Scrive Gino Paoli, nella presentazione dell’album “Senza contorno solo...per un’ora”: “Se c’è una cosa che non mi va è guardare indietro, ricordare. Questo però è uno strano momento. Un momento di confusione, di delusione, di smarrimento ed io ho sentito il bisogno di riguardae quello che è stata la mia vita. Ricordarmi i visi, le situazioni, gli amici, gli atti, i modi di pensare e di vivere. Forse per rendermi conto del perché insieme a tutti anche io sono arrivato a questo capolinea. Come se un uomo vince, tutti gli uomini vincono (e questo è il vero significato dello sport), quando altri uomini perdono anche tu perdi. Allora è necessario trovarsi delle colpe o forse trovarsi degli alibi. Questo, quindi, potrebbe essere un esame di coscienza, un riguardare le cose in cui credevo, le cose che pensavo e che forse penso ancora o che forse non riesco più a pensare. Tutto oggi è contorno, tutto è rumore, tutto è confezione e io ho preferito togliere a quello che sono stato ogni abbellimento, ogni alibi, ogni struttura per lasciare la verità sola. Adriano Pennino (arrangiatore e produttore) mi ha aiutato come un catalizzatore perfetto a essere quello che volevo. Saenza contorno, solo un pianoforte. Poteva anche questo essere un titolo: ‘solo’. Mi sento sempre più solo, diverso da tutti, non d’accordo con nessuno. Sempre più isolato nel rifiuto. Rifiuto della violenza, che ci assale da tutte le parti, di tutti i tipi di violenza. È un uso, un costume: la violenza delle opinioni, delle urla, dell’aggressione, la violenza di volerti far pensare come fa comodo ad altri, la violenza dell’informazione che non ti da fatti ma opinioni, la violenza dell’inutilità e della stupidità. Anche la violenza dello spettacolo. Ho voglia di chiudere la porta. Ma Paola dice che se qualcuno venisse a bussare per parlarne un po’, io probabilmente la riaprirei di nuovo. Forse.

 

Quand'ecco la porta è stata da lui riaperta. Parliamo quindi dell’ultimo Gino Paoli, quello che va riscoprendo il jazz o, forse, dovrei dire, che più recentemente il jazz ha riscoperto lui. È del 2007 l'uscita della raccolta Milestones ‘Un incontro in jazz’, con la collaborazione di artisti come Emilio Rava, Danilo Rea e Roberto Gatto; riproposto nel 2011 all’Auditorium di Roma con Flavio Boltro, Danilo Rea, Rosario Bonaccorso, Roberto Gatto. È del 2009, quando Paoli ha compiuto i cinquant'anni di carriera artistica, l’uscita dell'album ‘Storie’; al 2012 risale la pubblicazione dell’album con Danilo Rea ‘Due come noi’. Beh che dire? Una riscoperta che sa di recupero del tempo perduto, dove l’amalgama col passato non è che un aroma che dal profondo sale alle labbra, per accorgersi che il ‘sale’ del tempo non ha perso il suo gusto, quel sapore che, a tratti, ci ha scaldato la vita.

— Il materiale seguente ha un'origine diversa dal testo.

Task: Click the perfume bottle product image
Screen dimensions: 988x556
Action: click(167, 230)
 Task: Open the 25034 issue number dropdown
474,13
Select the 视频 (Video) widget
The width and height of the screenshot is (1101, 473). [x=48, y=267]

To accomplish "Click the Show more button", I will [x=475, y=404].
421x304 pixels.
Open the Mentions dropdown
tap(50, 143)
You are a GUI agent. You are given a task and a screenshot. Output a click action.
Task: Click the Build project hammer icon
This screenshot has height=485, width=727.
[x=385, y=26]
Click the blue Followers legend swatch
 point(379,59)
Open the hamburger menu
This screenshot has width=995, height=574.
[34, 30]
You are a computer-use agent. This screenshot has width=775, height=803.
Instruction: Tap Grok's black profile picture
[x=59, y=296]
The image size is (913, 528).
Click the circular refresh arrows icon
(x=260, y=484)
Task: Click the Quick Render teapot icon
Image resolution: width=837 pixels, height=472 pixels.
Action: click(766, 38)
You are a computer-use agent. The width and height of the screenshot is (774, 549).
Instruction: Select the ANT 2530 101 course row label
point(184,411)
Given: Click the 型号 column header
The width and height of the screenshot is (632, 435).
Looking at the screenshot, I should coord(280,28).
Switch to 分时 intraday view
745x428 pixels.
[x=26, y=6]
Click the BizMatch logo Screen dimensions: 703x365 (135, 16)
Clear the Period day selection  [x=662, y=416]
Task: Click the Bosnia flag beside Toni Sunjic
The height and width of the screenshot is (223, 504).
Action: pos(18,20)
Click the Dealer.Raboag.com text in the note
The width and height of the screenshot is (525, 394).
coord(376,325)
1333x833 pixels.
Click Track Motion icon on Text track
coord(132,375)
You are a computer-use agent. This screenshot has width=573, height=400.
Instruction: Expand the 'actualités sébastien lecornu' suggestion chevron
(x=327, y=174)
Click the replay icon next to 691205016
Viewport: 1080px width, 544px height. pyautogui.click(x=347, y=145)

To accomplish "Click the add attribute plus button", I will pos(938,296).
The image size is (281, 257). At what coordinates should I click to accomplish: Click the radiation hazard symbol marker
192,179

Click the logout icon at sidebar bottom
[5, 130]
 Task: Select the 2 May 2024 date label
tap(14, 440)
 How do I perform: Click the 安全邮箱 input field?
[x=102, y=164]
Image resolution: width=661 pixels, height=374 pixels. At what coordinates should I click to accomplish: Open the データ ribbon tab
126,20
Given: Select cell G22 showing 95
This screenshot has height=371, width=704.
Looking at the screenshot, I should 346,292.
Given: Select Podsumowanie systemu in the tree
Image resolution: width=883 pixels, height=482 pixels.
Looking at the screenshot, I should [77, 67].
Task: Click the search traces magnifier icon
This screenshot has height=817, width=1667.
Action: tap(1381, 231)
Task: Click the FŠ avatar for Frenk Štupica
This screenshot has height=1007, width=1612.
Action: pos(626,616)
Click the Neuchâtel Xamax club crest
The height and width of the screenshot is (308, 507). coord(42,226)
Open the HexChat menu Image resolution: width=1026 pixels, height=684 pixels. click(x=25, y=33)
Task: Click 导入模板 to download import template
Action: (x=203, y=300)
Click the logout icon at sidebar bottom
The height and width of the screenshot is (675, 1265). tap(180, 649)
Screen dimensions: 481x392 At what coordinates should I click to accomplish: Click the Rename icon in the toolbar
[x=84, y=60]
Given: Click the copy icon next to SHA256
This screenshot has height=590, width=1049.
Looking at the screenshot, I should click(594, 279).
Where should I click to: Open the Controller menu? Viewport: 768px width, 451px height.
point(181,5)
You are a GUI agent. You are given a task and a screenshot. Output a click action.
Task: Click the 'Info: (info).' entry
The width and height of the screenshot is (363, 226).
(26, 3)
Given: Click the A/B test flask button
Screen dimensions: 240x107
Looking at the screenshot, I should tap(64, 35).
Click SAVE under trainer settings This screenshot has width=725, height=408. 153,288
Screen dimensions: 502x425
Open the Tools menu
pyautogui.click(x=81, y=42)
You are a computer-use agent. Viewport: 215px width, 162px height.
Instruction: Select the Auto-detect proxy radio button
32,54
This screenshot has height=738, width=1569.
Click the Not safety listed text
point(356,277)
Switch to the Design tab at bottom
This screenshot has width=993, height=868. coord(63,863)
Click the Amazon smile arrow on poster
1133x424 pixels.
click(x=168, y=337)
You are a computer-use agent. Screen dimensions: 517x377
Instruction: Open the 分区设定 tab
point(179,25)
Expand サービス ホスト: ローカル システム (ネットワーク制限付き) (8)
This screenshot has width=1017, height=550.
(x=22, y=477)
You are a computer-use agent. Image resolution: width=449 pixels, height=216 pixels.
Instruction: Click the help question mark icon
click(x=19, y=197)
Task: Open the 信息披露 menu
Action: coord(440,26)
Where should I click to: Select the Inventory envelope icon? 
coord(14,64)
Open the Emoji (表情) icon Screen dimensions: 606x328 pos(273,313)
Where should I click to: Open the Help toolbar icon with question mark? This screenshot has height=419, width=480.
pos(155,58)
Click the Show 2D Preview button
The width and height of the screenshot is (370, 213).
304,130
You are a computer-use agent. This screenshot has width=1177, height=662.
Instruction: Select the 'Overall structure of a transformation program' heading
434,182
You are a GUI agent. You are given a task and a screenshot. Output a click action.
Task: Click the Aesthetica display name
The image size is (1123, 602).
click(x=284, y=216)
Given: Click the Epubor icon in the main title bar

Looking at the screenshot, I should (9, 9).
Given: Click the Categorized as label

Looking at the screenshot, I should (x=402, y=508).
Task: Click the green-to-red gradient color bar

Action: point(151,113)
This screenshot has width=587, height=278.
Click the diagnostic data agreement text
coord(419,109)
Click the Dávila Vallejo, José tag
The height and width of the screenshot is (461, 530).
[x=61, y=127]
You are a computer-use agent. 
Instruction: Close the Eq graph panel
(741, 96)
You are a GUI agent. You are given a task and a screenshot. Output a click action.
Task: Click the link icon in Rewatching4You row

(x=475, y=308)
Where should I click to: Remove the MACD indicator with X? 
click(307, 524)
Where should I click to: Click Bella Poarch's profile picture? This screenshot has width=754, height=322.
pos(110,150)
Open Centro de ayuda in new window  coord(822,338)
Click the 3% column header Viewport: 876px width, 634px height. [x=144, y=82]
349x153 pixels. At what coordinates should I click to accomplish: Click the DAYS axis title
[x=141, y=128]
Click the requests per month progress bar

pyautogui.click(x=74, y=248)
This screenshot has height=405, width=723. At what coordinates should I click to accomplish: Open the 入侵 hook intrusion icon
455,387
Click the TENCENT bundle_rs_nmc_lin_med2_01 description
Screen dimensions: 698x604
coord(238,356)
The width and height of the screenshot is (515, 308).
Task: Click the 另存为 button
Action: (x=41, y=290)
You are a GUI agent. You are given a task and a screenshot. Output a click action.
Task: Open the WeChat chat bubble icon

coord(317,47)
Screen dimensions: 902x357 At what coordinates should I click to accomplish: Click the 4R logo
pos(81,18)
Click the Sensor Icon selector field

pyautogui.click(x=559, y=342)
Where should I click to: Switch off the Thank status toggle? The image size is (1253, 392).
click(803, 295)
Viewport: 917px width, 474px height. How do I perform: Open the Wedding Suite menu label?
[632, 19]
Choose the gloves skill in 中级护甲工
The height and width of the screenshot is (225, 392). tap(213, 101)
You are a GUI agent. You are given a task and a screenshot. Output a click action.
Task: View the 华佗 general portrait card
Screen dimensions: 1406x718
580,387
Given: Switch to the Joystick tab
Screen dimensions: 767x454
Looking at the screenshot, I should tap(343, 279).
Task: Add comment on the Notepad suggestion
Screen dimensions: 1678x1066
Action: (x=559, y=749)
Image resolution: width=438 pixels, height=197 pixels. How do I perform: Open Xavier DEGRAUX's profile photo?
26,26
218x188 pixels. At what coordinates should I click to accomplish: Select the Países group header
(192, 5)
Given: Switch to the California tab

Scrive ancora Gino Paoli: “Non potrei mai cantare la medesima canzone da più di quarant’anni, se ogni volta non fosse per me un’emozione diversa. E può succedere l’impensabile; che una serata, un certo pubblico, o un sogno fatto la notte prima, oppure un sorriso inaspettato che qualcuso mi ha rivolto durante la giornata, mi sbattano contro la canzone con un’intensità e un avvertimento di irripetibilità tali che, quando ci sono dentro fino al collo, non so più se l’ho già cantata, o se la sto scrivendo lì su due piedi. Magari mi sta componendo lei”.


Biblio - discografia utilizzata:
Gino Paoli, “Sapore di note”, una biografia. Editori Laterza 2005.
Gino Paoli e Lea Massari, “Le canzoni per EMMETI” – CGD – FGP 5027
Ornella Vanoni e Gino Paoli, “Insieme” 2Lp – CGD 21213
Gino Paoli, “Senza contorno solo ... per un’ora” – WEA LC 4281

Numerosi sono i premi riconosciutigli che è quasi inutile qui elencarli, pertanto rimando alla sua ‘biografia’ che si trova nelle pagine web a lui dedicate.
Vanno inoltre ricordati gli indimenticabili Giorgio Calabrese, Sergio Bardotti, Paolo Conte ed altri.

Molte le canzoni di sua composizione portate al successo da altri cantanti, come: Ornella Vanoni, Mina, Iva Zanicchi, Patti Pravo, Zucchero Fornaciari, ed altri ancora.